Unlike the Arab-Israeli dispute, however, the Kurdish issue no longer seems intractable as the Kurds have actually established an autonomous state in northern Iraq, the KRG. Containing enough oil reserves to make it the sixth largest oil producer in the world if it were to become independent, the KRG represents the Kurds’ closest achievement of statehood in modern times. Given continuing U.S. diplomatic backing as well as wise KRG leadership, it is likely that the KRG will be able to survive and even prosper amidst all the birth pangs of the new democratic Iraq.
The situation for Kurdish nationalism in Turkey, of course, is more uncertain. However, a quick comparison with where the Kurdish issue stood in Turkey just one or two decades ago when the very term Kurd constituted a four-letter word in the Turkish lexicon will illustrate the enormous progress that has been made. The immediate task is for the fighting to stop and the writing of a new, more democratic constitution to commence. Both sides are on record as favoring just such a scenario, so the burden is on them now to produce. Given the progress that has been made over the past two decades and especially since the formal peace process began in Janurary 2013, there is reason to be cautiously optimistic.
Syria presents a totally new and most important situation for the Kurds given their sudden involvement in the uprising against the Assad regime that has been continuing since March 2011. From being nothing more than a mere afterthought, the Kurdish movement in Syria has suddenly taken on a crucial role that not only impacts the future of Syria, but regional relations involving Turkey, Iraq, and Iran, among others.

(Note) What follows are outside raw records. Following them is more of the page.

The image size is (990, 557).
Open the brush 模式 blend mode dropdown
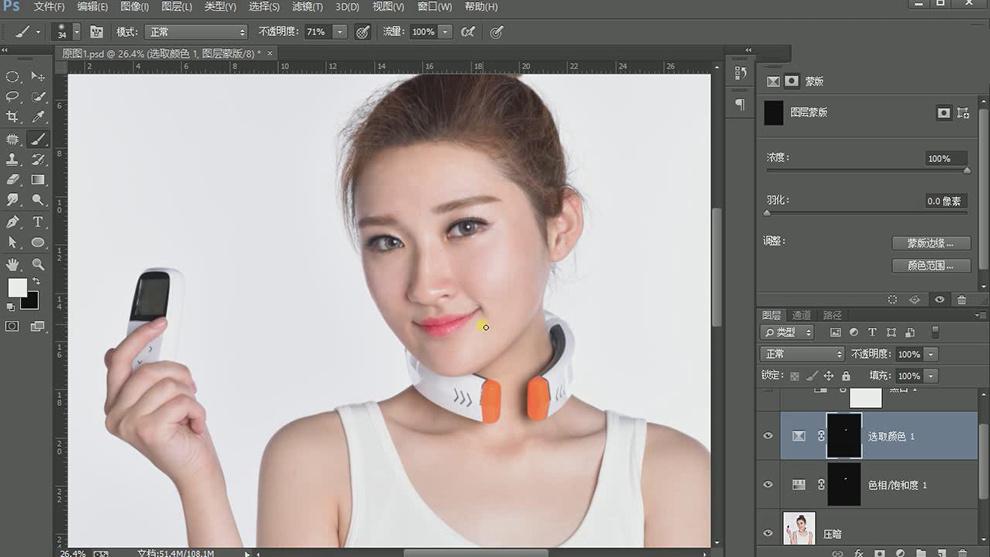click(196, 32)
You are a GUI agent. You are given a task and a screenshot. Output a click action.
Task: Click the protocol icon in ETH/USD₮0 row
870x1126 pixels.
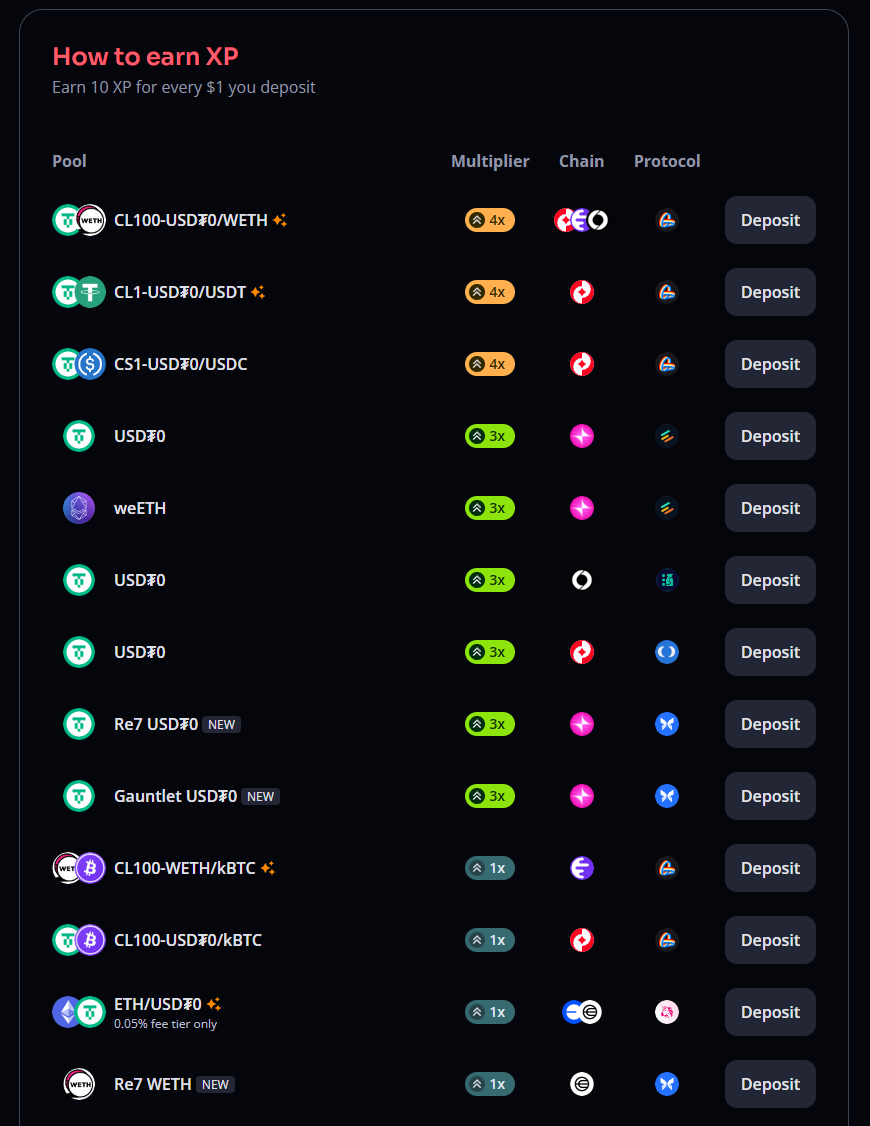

This leaves Iran as being so far the odd man out of the Kurdish Spring. Of course, this is only a relative statement. In June 2012, for example, U.S. assistant secretary of state for democracy, human rights, and labor Michael Posner denounced continuing negative trends in Iran towards its Kurdish population: “Intolerance, of dissent . . . ; free speech restricted; internet freedom restricted; political participation severely circumscribed; unfair trials; amputations; floggings; lots of death penalty. . . . So it is a very grim picture.” The Kurdistan Democratic Party of Iran (KDPI) and Komala, once bitter enemies, reached a strategic agreement in August 2012 calling for federalism in Iran to undo the national oppression suffered by the Kurds. In addition, the divided KDPI began reunification talks in December 2012. Since Iran also contains the second largest Kurdish population in the Middle East, as already noted, the long-festering Kurdish unrest there clearly has the potential to burst forth suddenly as part of the Kurdish Spring.